これまで住民税所得割の税率は3段階の超過累進税率になっていましたが、平成19年度からは 一律で10%の税率に変わります。
( → 三豊市 )
住民税は、所得の多寡にかかわりなく、一定である。昔はそうではなかったが、今ではそうなっているのだ。ここには累進制はない。
これは、中高所得者にとっては、何でもないが、低所得者にとっては負担感が強い。特に、年収 300万円以下の人にとっては、負担感が強い。下図参照。
→ 少子化の対策 .5(補足): Open ブログ
そこで、「低所得者の住民税を 10%よりも引き下げる」というふうに制度改正するといいだろう。たとえば、次のようにする。
現行税率 新税率
低所得者 10% 3%
中所得者 10% 5%
高所得者 10% 8%
※ 何だか面倒臭そうに見えるが、「一律で同一金額を給付する」というふうにすれば、ほぼ同等のことが、簡単に実現できる。
(2) 健康保険料の減税
(雇用される人の)健康保険料は、県ごとに異なるが、おおむね 10% 前後である。
健康保険の保険料率は、協会けんぽの場合は都道府県ごとに、健康保険組合は組合ごとに異なっています。
都道府県単位の保険料率は10%前後に設定されることがほとんどです。
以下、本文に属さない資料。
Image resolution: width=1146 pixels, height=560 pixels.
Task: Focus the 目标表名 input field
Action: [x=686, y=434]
たとえば令和6年(2023年)度の健康保険料率は、東京都であれば9.98%、大阪府の場合には10.34%に設定されています。
( → 【社会保険料率】令和6年の最新情報を表で解説!正しい計算方法や賞与の扱い方 |HR NOTE )
ただし労使で折半するので、労働者の負担する分は 5% である。
さて。ここでも「所得比例」になっているので、所得の多寡にかかわりなく、一定である。ここには累進制はない。
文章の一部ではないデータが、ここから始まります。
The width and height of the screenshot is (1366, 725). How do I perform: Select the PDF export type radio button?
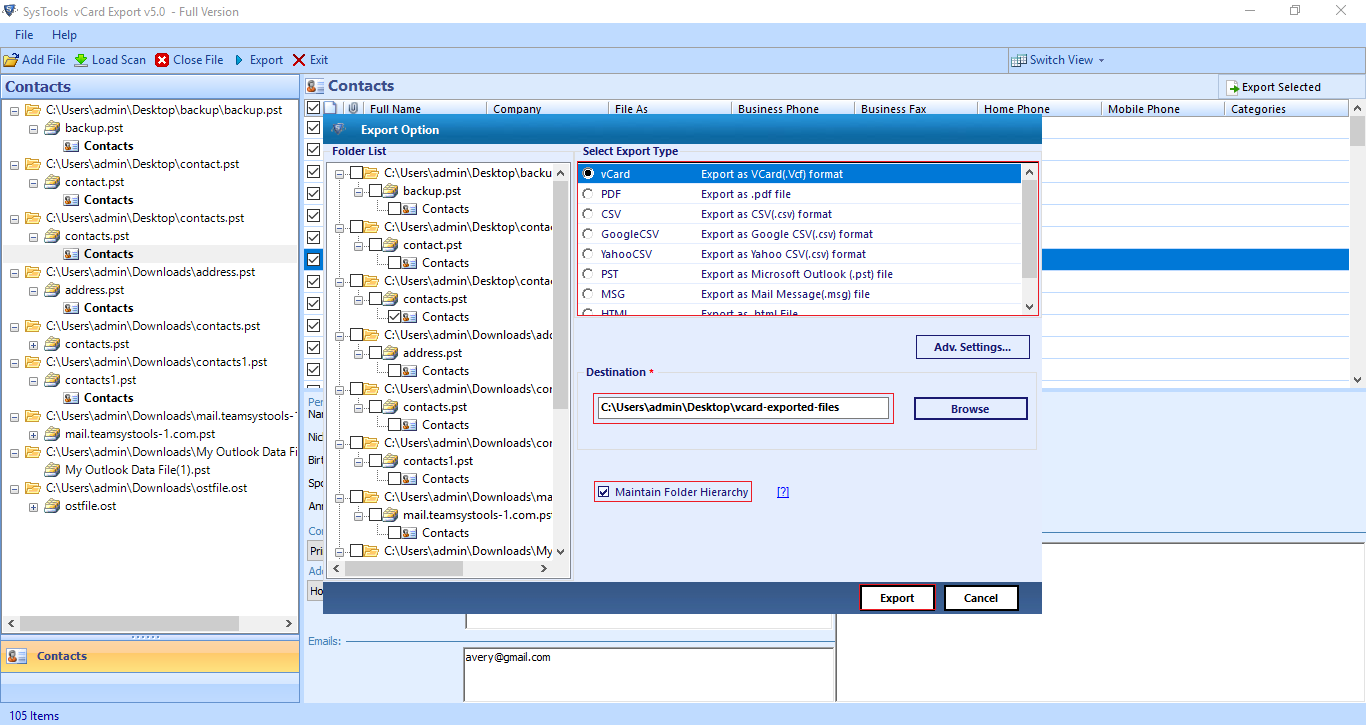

これは、中高所得者にとっては、何でもないが、低所得者にとっては負担感が強い。特に、年収 200万円以下の人にとっては、負担感が強い。下図参照。
→ 少子化の対策 .5(補足): Open ブログ
そこで、「低所得者の住民税を 10%よりも引き下げる」というふうに制度改正するといいだろう。たとえば、次のようにする。
現行料率 新料率
低所得者 5% 1%
中所得者 5% 2%
高所得者 5% 4%
※ 何だか面倒臭そうに見えるが、「一律で同一金額を給付する」というふうにすれば、ほぼ同等のことが、簡単に実現できる。
(3) 定額減税(給付)
住民税を減税したり、健康保険料の料率を下げたりするのは、やたらと手間がかかる。1億人に近い国民に、一人一人で個別にカスタマイズした徴収額を決めるので、莫大な手間がかかる。事務経費だけで大変な無駄手間がかかる。
だったら最初から「各人に一定の額を給付する」と決めればいい。たとえば、「全員に5万円を給付する」と決める。これならば、事務経費はゼロで済む。口座振り込み料がかかるだけだ。
この方式が最も賢明だろう。最もシンプルで、最も公平だ。無駄もない。
※ これと同じ方法を、わざわざ無駄な事務手続きをかけて実行するのを、「給付付き税額控除」という立憲の案だ。事務手続きで膨大な無駄手間をかけて、「一人あたり5万円の給付になるように、いちいち調整する」という方式。馬鹿丸出しとは、このことだ。
(4) 小麦関税の引き下げ
以上の方法は、ただの減税案であって、日本という国の状況を改善するわけではない。単に金を配るだけであるから、特にプラスもマイナスもない。(金を配った分、物価が上昇するだけだ。国民は喜ぶが、物価が上昇するので、全体としては特に高価はない。所得再配分の効果があるだけだ。)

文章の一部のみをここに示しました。